Retype the lines of the material below, exactly and only, from the one containing "Task: Click the (284) reviews count" through the last line, with pictures left out.

# # # #

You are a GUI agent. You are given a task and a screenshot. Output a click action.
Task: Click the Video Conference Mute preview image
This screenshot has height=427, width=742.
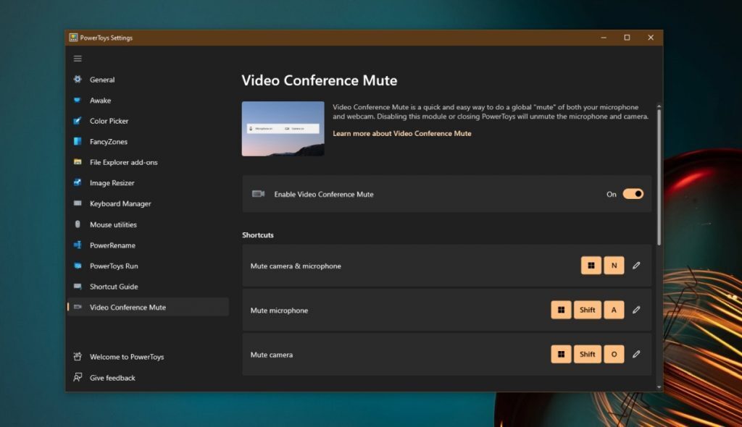283,129
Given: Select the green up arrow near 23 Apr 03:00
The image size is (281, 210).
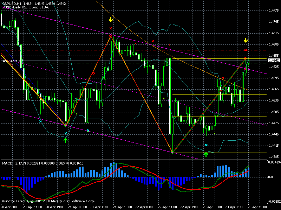Looking at the screenshot, I should (206, 154).
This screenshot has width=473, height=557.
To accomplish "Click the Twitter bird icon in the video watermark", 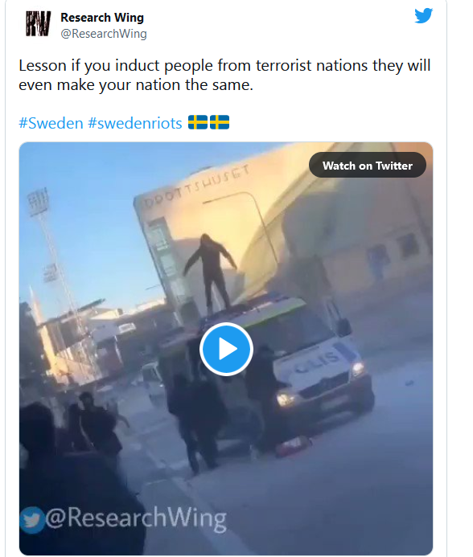I will point(32,520).
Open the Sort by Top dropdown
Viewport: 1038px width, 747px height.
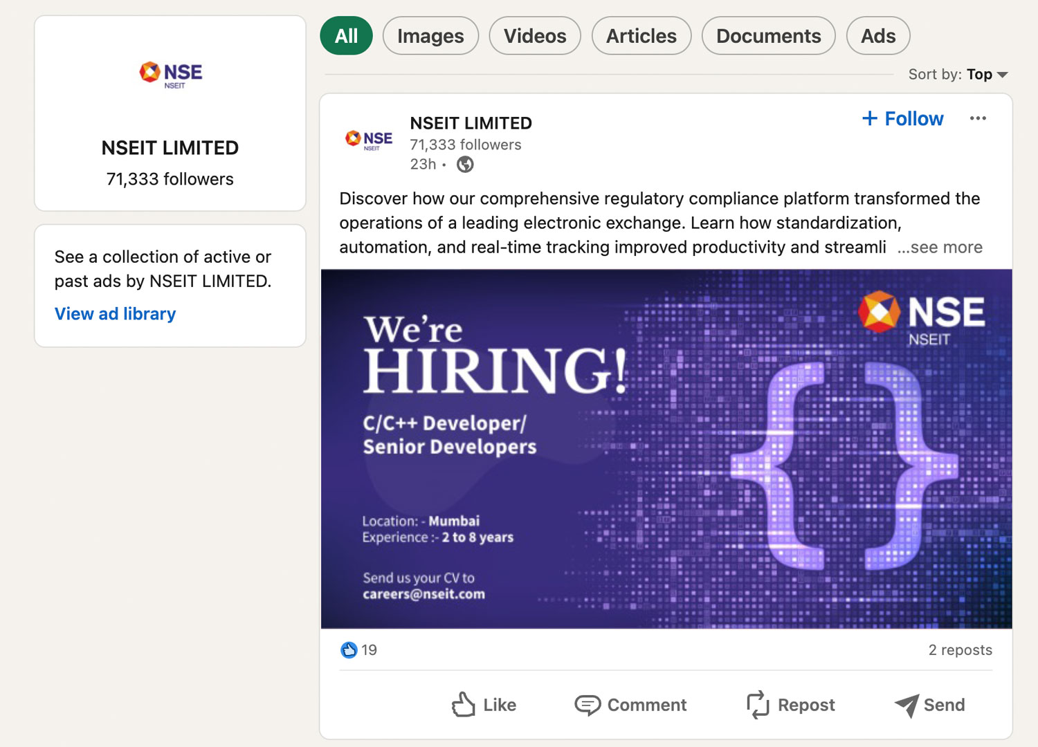point(958,74)
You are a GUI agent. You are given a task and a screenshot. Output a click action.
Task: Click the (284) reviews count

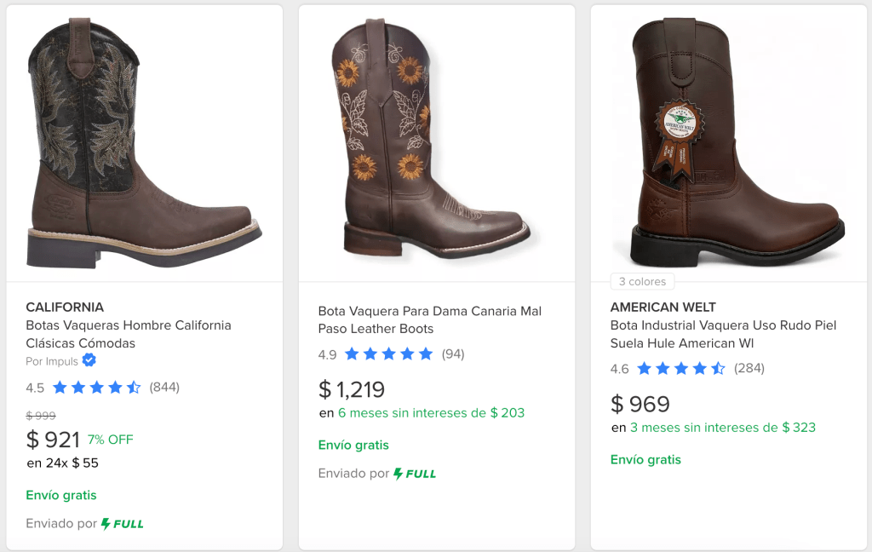(749, 369)
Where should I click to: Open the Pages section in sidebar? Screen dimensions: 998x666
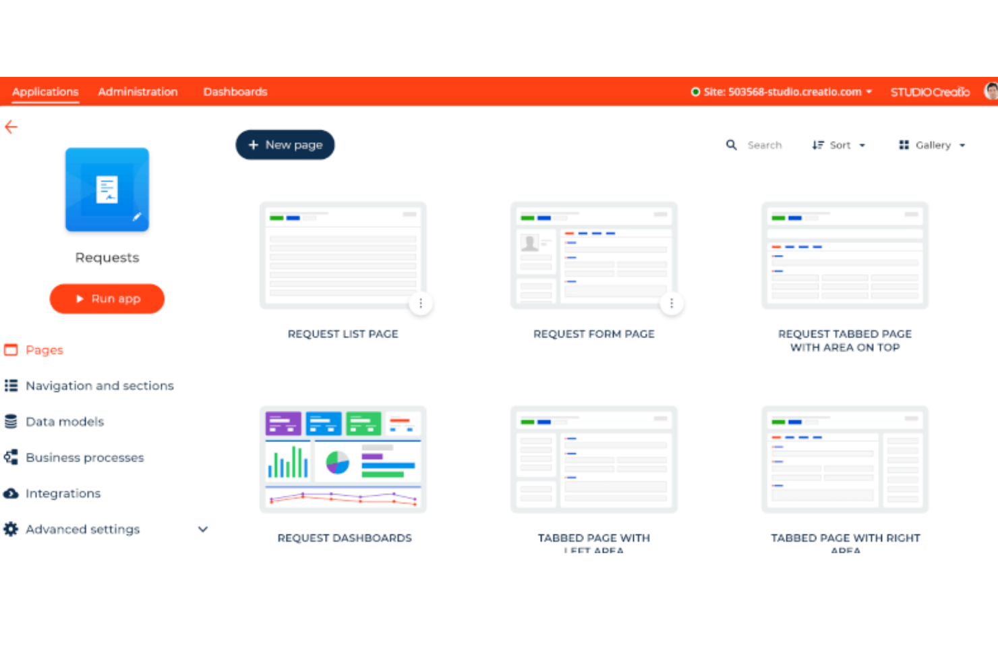point(44,350)
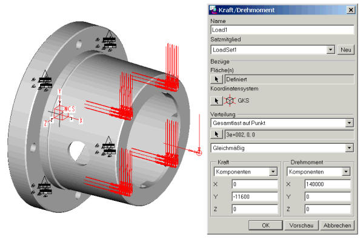363x239 pixels.
Task: Open the Kraft Komponenten dropdown
Action: coord(273,172)
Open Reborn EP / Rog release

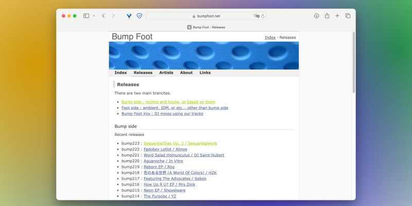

# # # #

RESULT FOR THIS EXERCISE:
Task: Click the (284) reviews count

(749, 369)
Where should I click to: Open the Pages section in sidebar? Screen dimensions: 998x666
point(44,350)
363x239 pixels.
Task: Open the Kraft Komponenten dropdown
Action: coord(273,172)
Open Reborn EP / Rog release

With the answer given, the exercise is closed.